“No one, really. I’ve run into Andy a few times in the pub and Roger once on the Tube. Mark lives out in the country in Oxford-shire. Wife and two kids.” I smile, trying to picture the skinny, freckle-face rower with a family of his own. “You?” he asks.
I shake my head. “No one.” I take a bite of the beef, swallow. “This is delicious. I mean no one except Sarah Sunderson. My grad friend from South Africa.”
“Oh yes, I remember her,” Chris says, but I can tell he is trying hard to picture Sarah’s face. To me, Sarah was everything, but she was quiet, and tended to fade into the scenery for others.
“She’s the reason I came back. She’s alone and very sick. I wanted to be here for her.”
“That’s too bad,” he says. He does not, I realize, look surprised. Of course not. He already knows about Sarah. He knows everything.
“Why?” I blurt.
“Why what?”
I take a deep breath, meet his eyes levelly. “Why did you track me down?”
“I heard you were coming back,” he replies, trying unsuccessfully to make his voice light. “I wanted to say hello.”
I shake my head. “No good, Chris. No one just ‘hears’ about my travels, not in my line of work.”
He manages a weak smile. “Found out through a mutual friend?”
“Not even Sarah knew I was coming.”
He leans back and clasps his hands behind his head, exhaling sharply. “Okay, Jordie, you’ve got me. I tracked you down, called in a few favors at the Foreign Office to learn your whereabouts.” I guessed as much. “I expected to find you in Africa or Asia something,” he continues before I can ask why. “I was surprised you were on your way back here. Just dumb luck on the timing. But I would have tracked you down wherever you were.” He swings forward, grasping the table with both hands. “I had to find you, Jordan. I need your help.”

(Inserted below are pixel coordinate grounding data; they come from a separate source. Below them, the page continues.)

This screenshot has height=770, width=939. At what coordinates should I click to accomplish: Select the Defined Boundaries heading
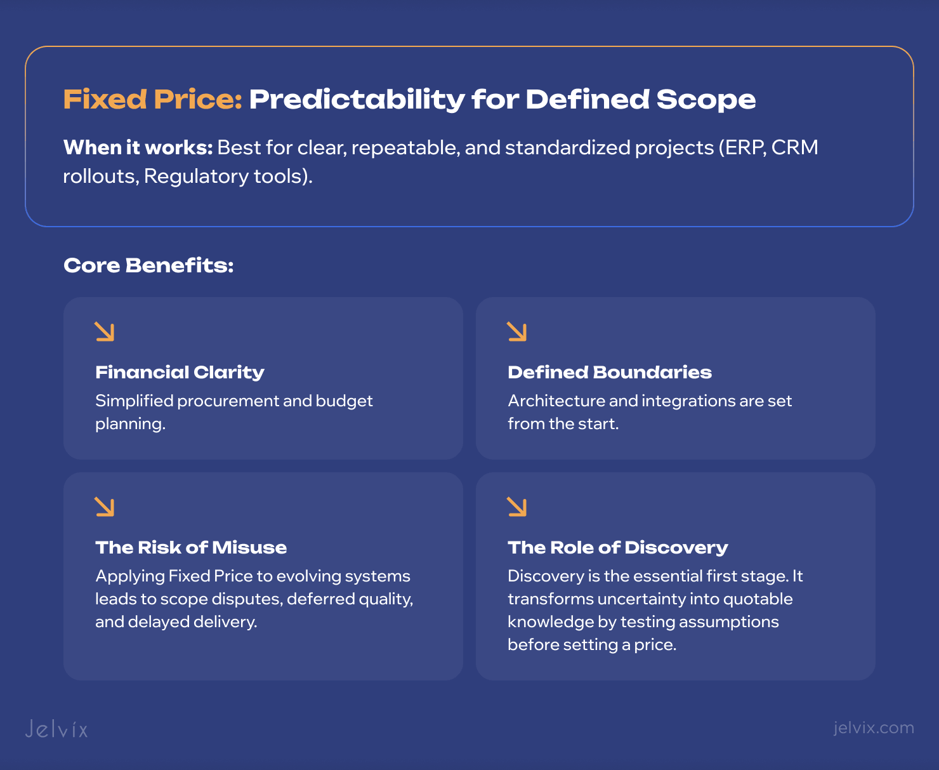[x=609, y=372]
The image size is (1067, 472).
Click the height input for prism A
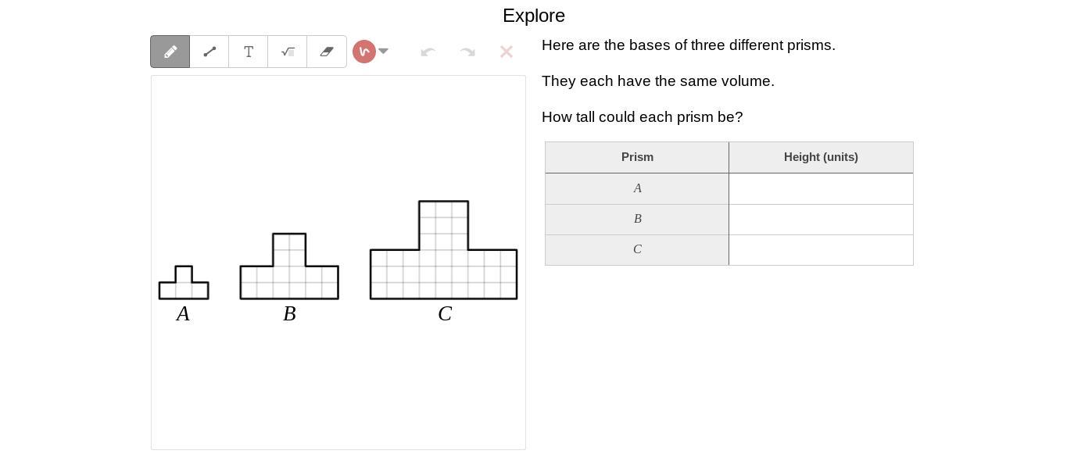pyautogui.click(x=821, y=188)
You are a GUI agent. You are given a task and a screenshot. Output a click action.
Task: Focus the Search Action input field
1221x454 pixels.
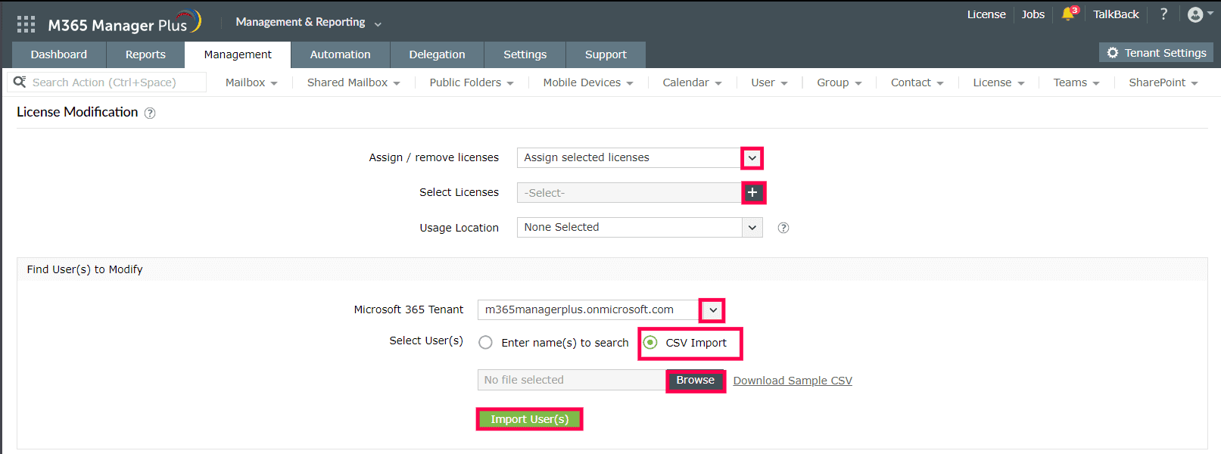tap(114, 82)
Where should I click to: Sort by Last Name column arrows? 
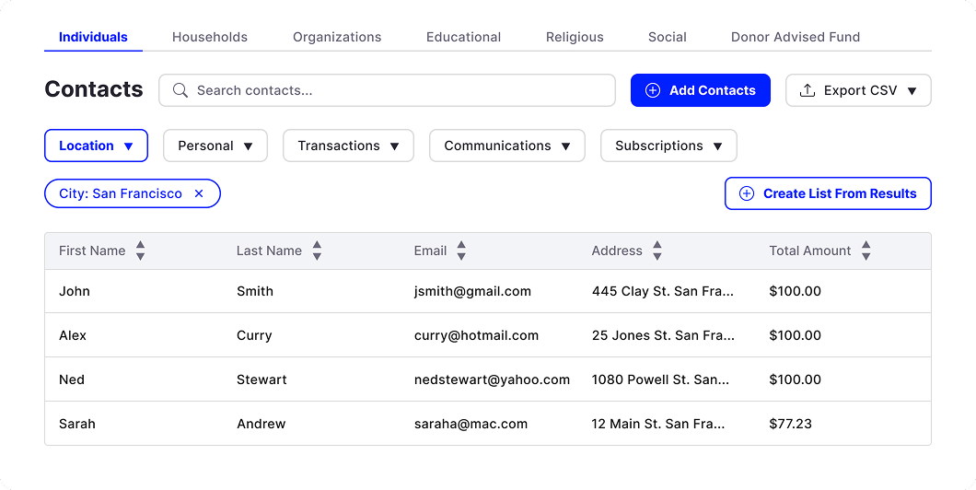pyautogui.click(x=317, y=251)
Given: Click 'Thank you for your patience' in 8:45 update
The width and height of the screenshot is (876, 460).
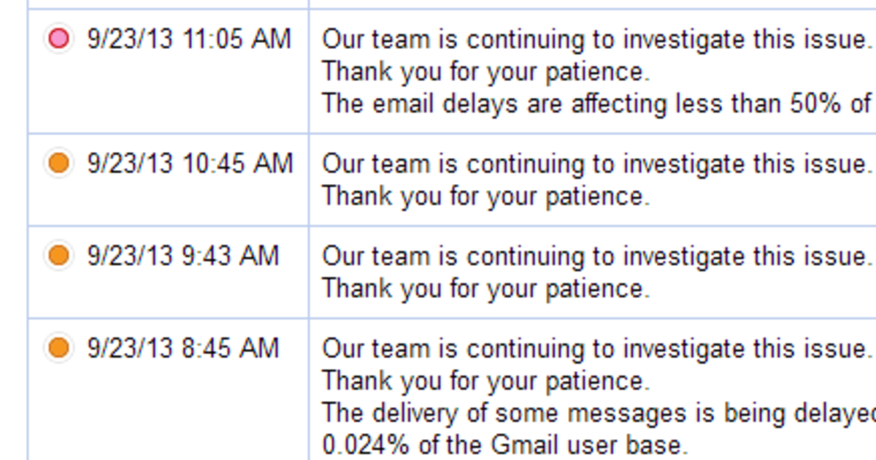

“Help?” Wariness rises in me. I have been approached by friends for help before—generally it involves information or access, something related to my job that I’m not able to give. “I don’t understand.”
“It’s about Jared, Jordie.” At the sound of his name, I freeze. The piece of beef I have just swallowed seems to stick in my throat, making it difficult to breathe.
“What do you mean?” I manage several seconds later.
“I want to find out what happened to him.”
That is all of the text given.